Voici un extrait de la critique que l’abbé Pagès a faite de l’entretien de Idriss Aberkane sur la chaîne Youtube Thinkerview et que l’on peut retrouver ici.

Ce que je viens de dire de l’influence de la gnose sur la pensée d’Idriss Aberkane se laisse voir en cette réponse : au journaliste lui demandant s’il croit en Dieu, Idriss est incapable de répondre simplement par oui ou par non… Pourquoi ? Parce qu’il est soufi, et que le soufisme est une gnose, c’est-à-dire une connaissance secrète, obscure, inavouable. Certes, il est vrai qu’il y a maintes déformations de l’idée de Dieu, mais il n’en reste pas moins vrai que le mot Dieu en notre culture renvoie nécessairement pour tous à l’Être infiniment supérieur, transcendant, cause et fin de tout, à l’unique et vrai Dieu, révélé par le Christ, tout-puissant, créateur, provident, sauveur, et juge au dernier jour. Si donc Idriss Aberkane ne peut pas dire qu’il croit en Lui, et qu’il éprouve le besoin d’en discuter, c’est parce qu’il a rejeté le Dieu révélé par Jésus-Christ, communément désigné le mot « Dieu », et cela parce que son dieu à lui est celui de la gnose. Or, tout comme Satan ayant rejeté Dieu pour se vouloir lui-même Dieu, sans Dieu et donc contre Dieu, la gnose enseigne à l’homme que Dieu est à inventer, ce qui finalement et immanquablement conduit à se découvrir soi-même Dieu ! Et c’est ce dont va témoigner Idriss dans cette vidéo, et déjà ici : quand il était enfant, il avait une relation avec Dieu, mais maintenant qu’il a été endoctriné par la gnose soufie, il a remplacé sa relation avec Dieu par la relation avec lui-même : il se parle à lui-même… Il n’a plus besoin de parler avec Dieu, qui est devenu un être imaginaire, mais, prenant la place de Dieu, il se parle à lui-même… Voilà où conduit la gnose : à couper l’homme de Dieu pour prendre Sa place. Mais si la gnose, au terme de l’initiation, réussit à faire croire à l’homme qu’il est Dieu, illumination des ténèbres de l’Enfer, elle ne lui expliquera jamais pourquoi, si l’homme est Dieu, l’homme se retrouve dans la condition si lamentable qui est la sienne aujourd’hui … Bref, rien d’étonnant à ce qu’Idriss Aberkane nous vende la solution gnostique de la connaissance !

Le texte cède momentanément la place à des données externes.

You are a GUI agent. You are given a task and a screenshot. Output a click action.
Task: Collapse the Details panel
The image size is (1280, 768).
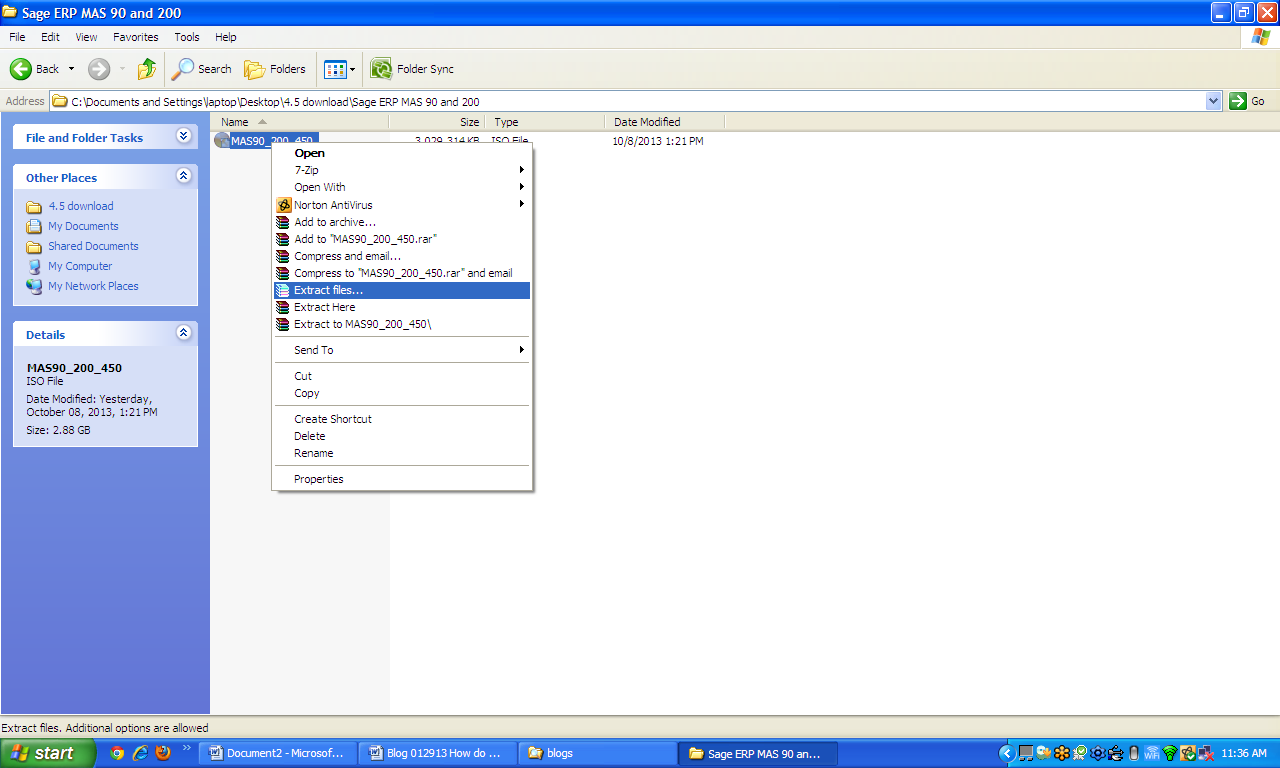pos(183,333)
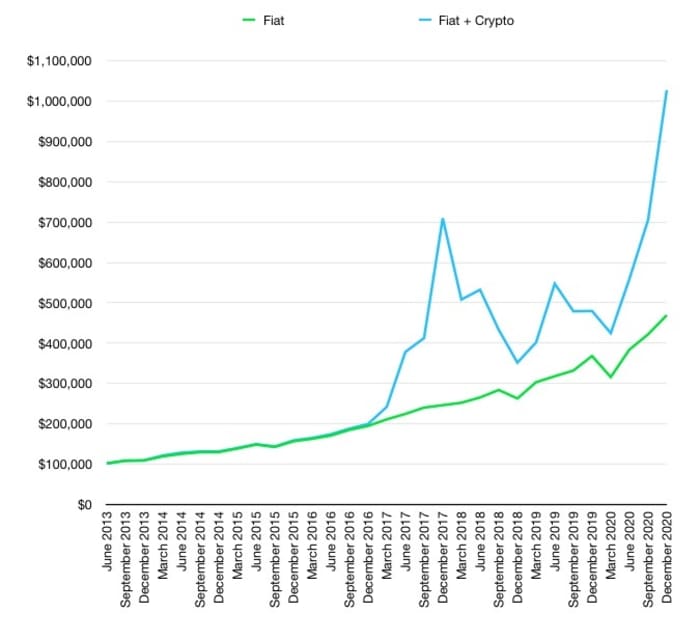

Idriss est trop intelligent pour se déclarer simplement musulman. Il a besoin de trouver ailleurs les réponses que l’islam ne peut lui donner. C’est pourquoi il est soufi. Le soufisme permet en effet de continuer à se dire musulman – tant il est dangereux de quitter l’islam -, tout en se référant à autre chose, à une révélation ésotérique, transmise soi-disant depuis Mahomet de maîtres à disciples. Il faut dire que cette connaissance a toujours irrité les pouvoirs musulmans, non seulement parce qu’étant secrète elle leur échappait, mais encore parce qu’elle nie frontalement le caractère évident et complet de la révélation d’Allah qu’est le Coran (Coran 4.174 ; 6.38,57 ; 7.145 ; 12.111 ; 16.89 ; 18.1 ; 22.70 ; 44.2 ; 50.4 ; 78.29…).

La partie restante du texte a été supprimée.